* _EXERCISE REQUIREMENTS_
Copy out the material word for word, starting at the line that contains "Find the location" and ending at the line that contains "The width and height of the screenshot is (2576, 1288).", with both of those lines included.

* _EXERCISE INPUTS_
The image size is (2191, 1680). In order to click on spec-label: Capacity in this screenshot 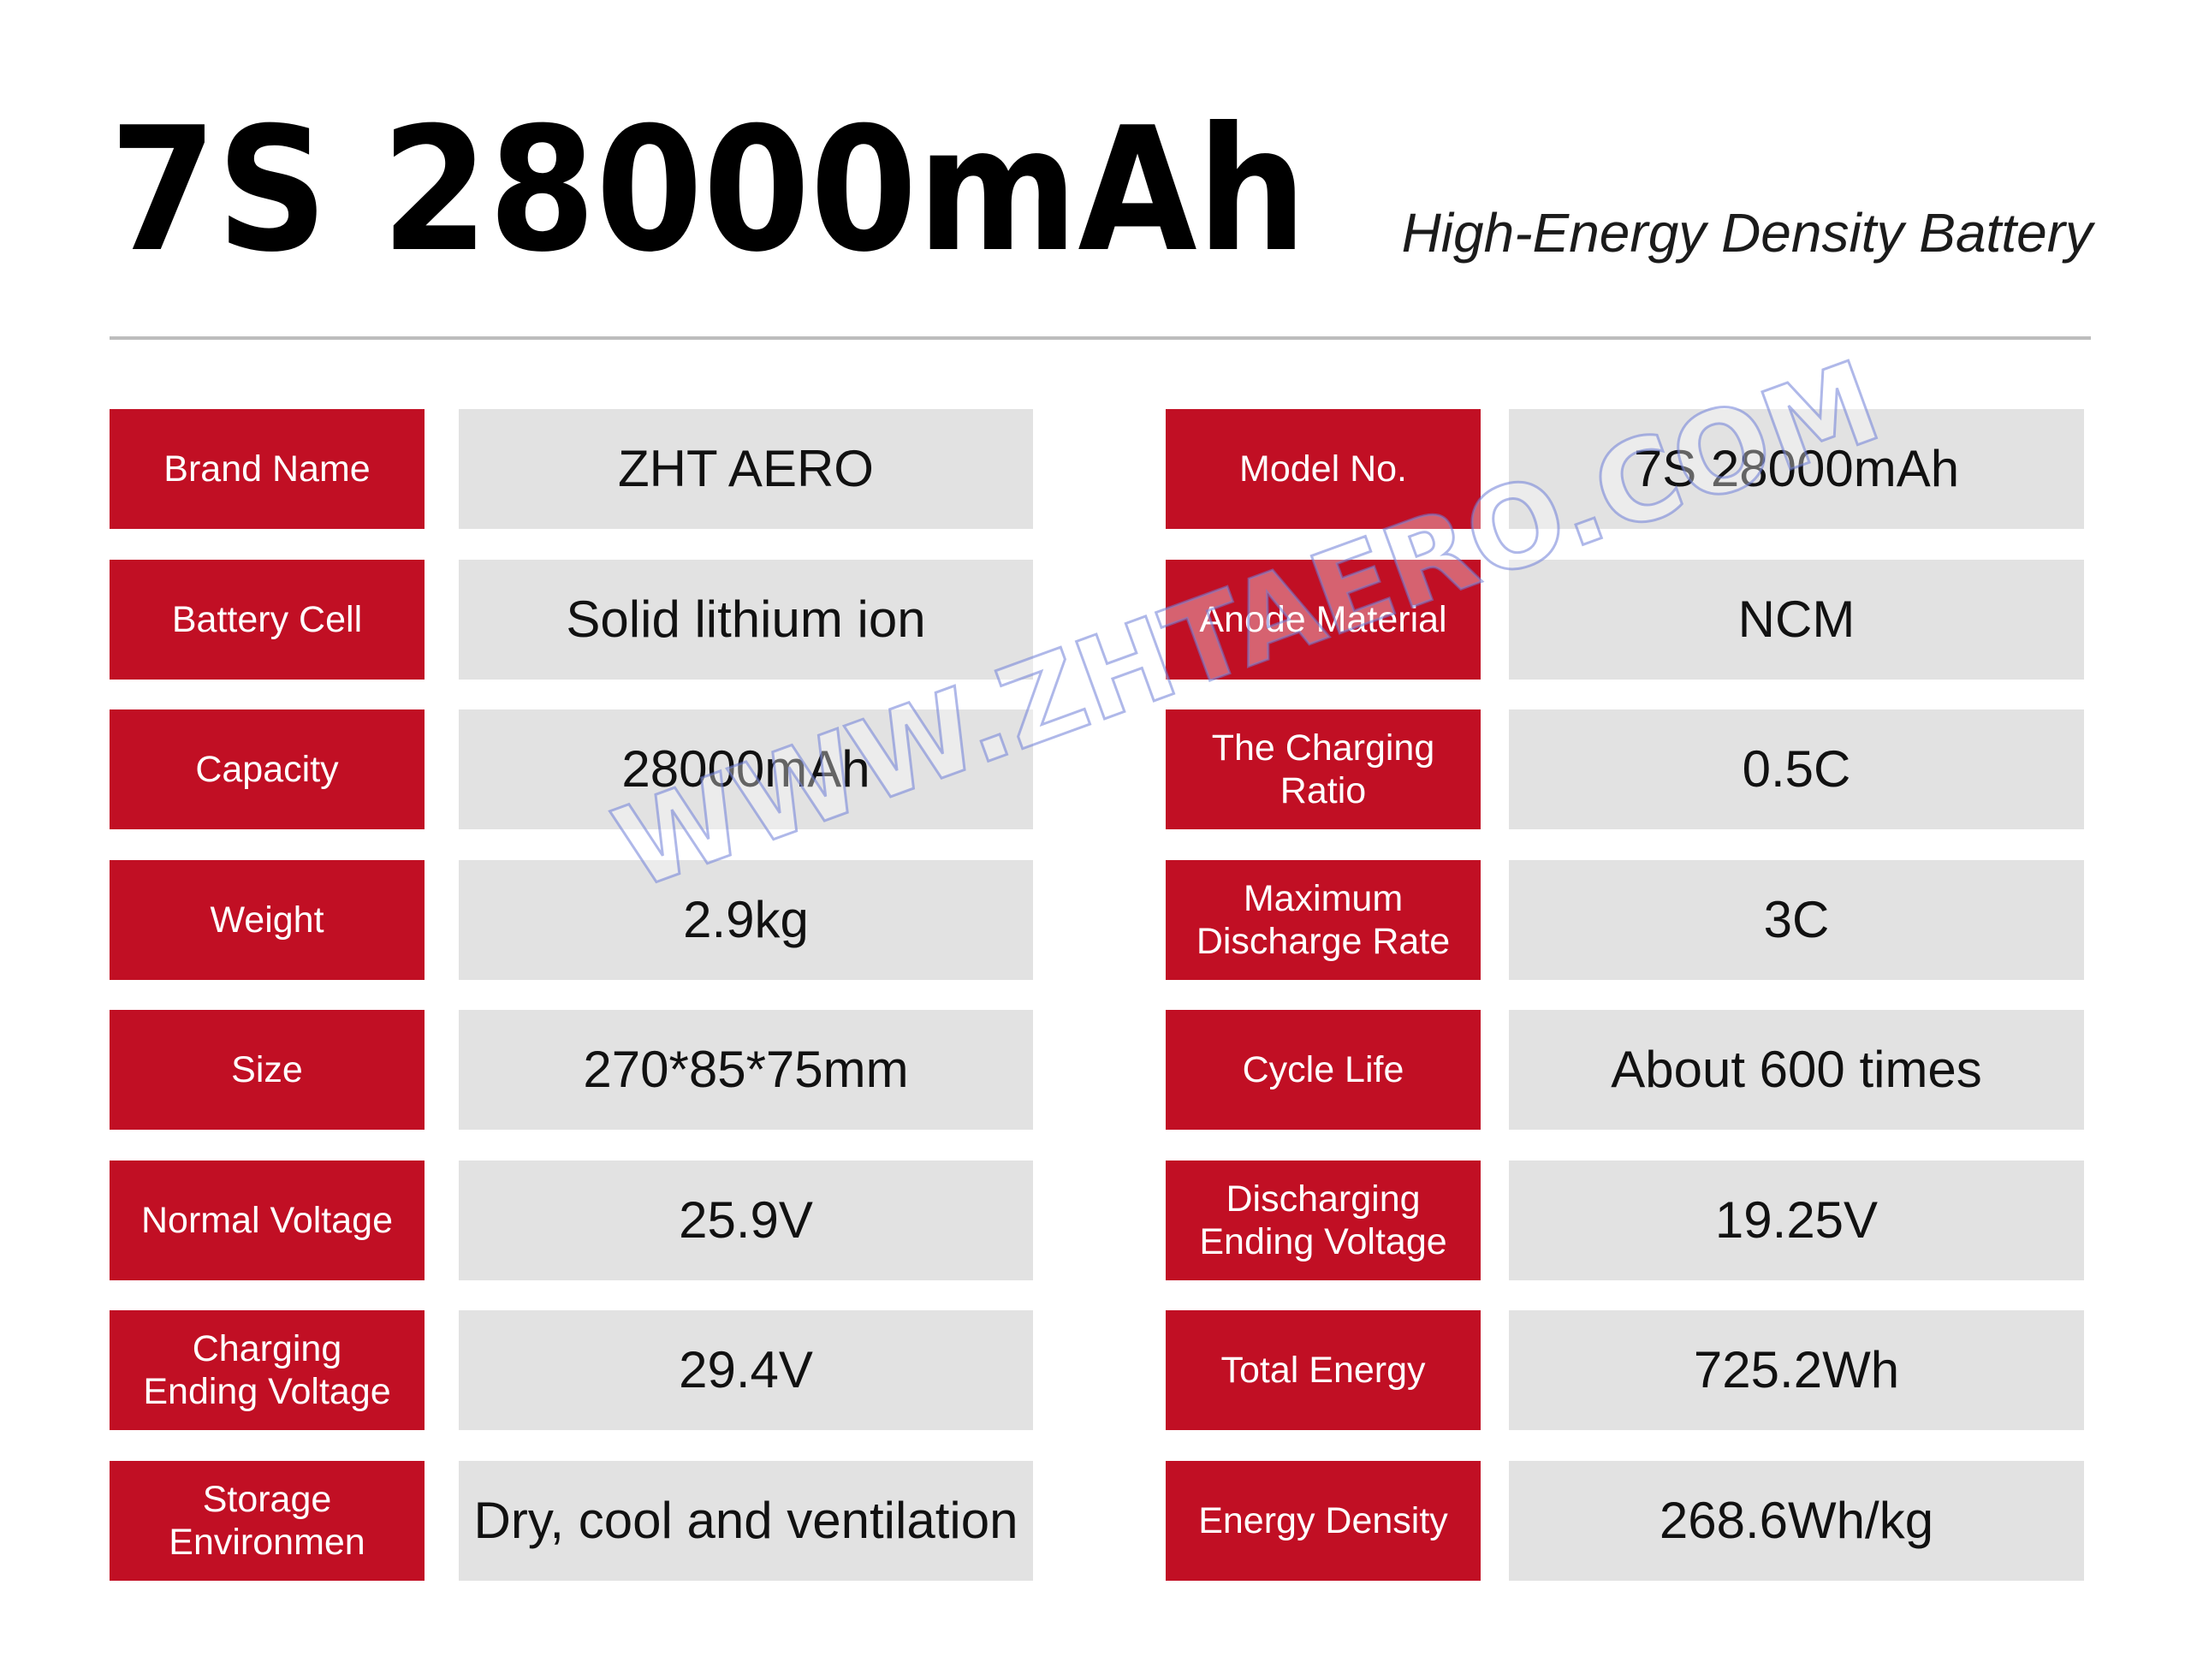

--

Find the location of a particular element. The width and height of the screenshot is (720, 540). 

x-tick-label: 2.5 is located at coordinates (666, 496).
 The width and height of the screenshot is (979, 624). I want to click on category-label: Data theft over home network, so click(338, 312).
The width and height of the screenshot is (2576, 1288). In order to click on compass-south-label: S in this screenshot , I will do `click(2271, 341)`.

* _THE COMPLETED TASK_
Find the location of a particular element. The width and height of the screenshot is (720, 540). 

x-tick-label: 2.5 is located at coordinates (666, 496).
 The width and height of the screenshot is (979, 624). I want to click on category-label: Data theft over home network, so click(338, 312).
The width and height of the screenshot is (2576, 1288). In order to click on compass-south-label: S in this screenshot , I will do `click(2271, 341)`.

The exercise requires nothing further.